Lively debate on future of Glos Rd trade
A lively meeting of The Bishopston Society was held at Gloucester Cricket Club on 17 April to consider The Future Economy of Bishopston.
A panel of traders' associations, the Bishopston Society and a councillor presented their ideas for a discussion about what is going well on the Gloucester Road - the longest independent shopping street in the UK - and what could be better.
Chris Wallace from the Bishopston Society and the Gloucester Road Story has been collecting data about the different businesses that come and go over the years. He reported that the number of vacancies on the road is down and the area feels lively and is able to provide a service to residents and shopkeepers. However, there is concern about the closure of Maplins as the loss of their business rates will be significant.

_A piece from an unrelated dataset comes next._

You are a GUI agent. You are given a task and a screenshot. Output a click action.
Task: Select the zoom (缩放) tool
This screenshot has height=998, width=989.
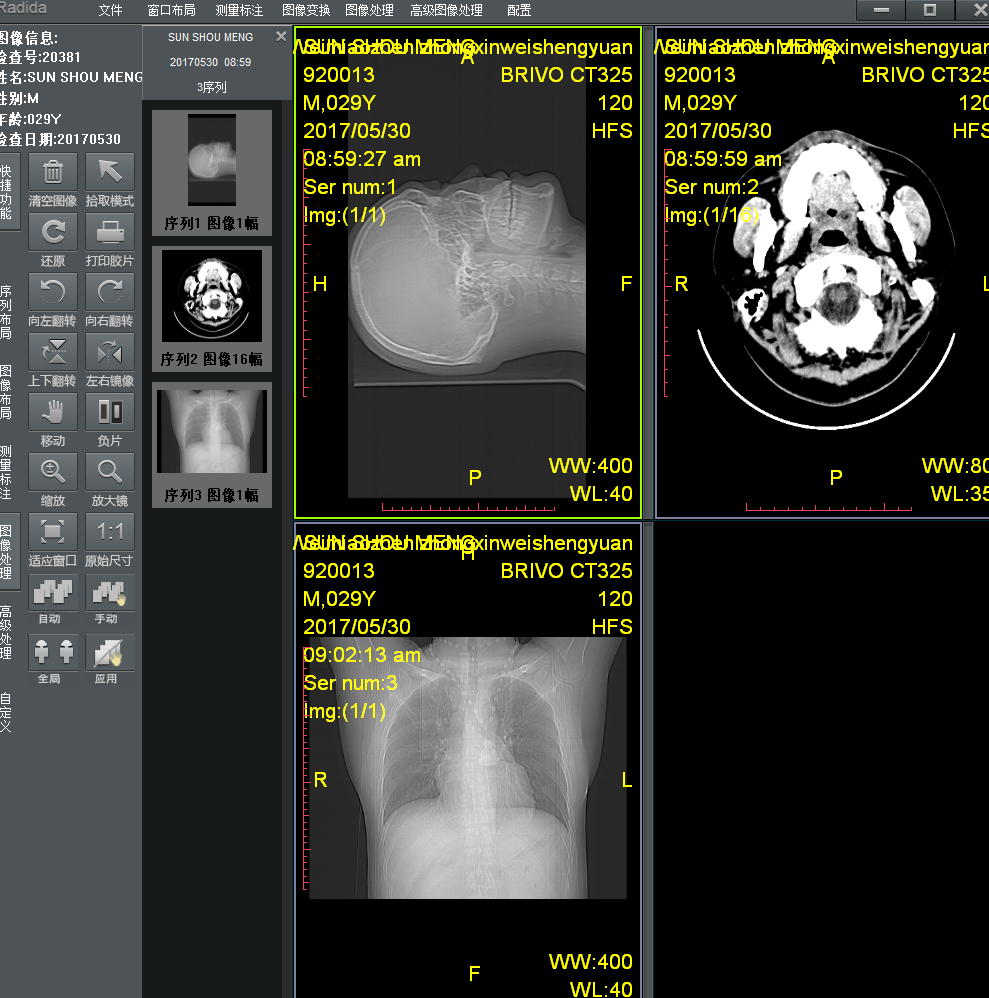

Anne-Louise Perez from the Gloucester Road Business Improvement District (GR BID) praised the strength in independent shops and talked about the need for businesses to accept and embrace e-commerce alongside their shops.
Peter Browne from Gloucester Road Enterprise & Trade (GRE&T) talked about how the majority of businesses, particularly in the north end of the road, offered food and drink, hairdressing or nails, white goods and financial and legal advice. He raised the issue of how an increase in business rates can quickly have an adverse effect on an area.
Representing traders on the panel and the Gloucester Road Central area was Room 212 owner Sarah Thorpe who talked about the vast increase in footfall that occurs when an event is held in the area, such as Mayfest and the Christmas tree party. Speaking as a trader, she described the sense of camaraderie and joy she experiences when opening up her shop alongside other traders each morning.
“I love the Gloucester Road,” was the rousing endorsement given by councillor Eleanor Combley, who went on to talk about how the shops enabled all local needs to be met and that people shop in the area because they like it. Eleanor also raised the issues of traffic and noise.
Questions from the floor raised the problem of pollution. Making cycling safer nearer the city centre and initiatives to support active travel to and from schools were some of the measures discussed. Better traffic management, especially for unloading outside shops, was identified as necessary, plus the possibility of making the crossing by Sainsbury’s light controlled to keep traffic moving.
A final suggestion was that traders and residents could be more proactive about the type of businesses needed in the area, offering potential shopkeepers encouragement to provide that service.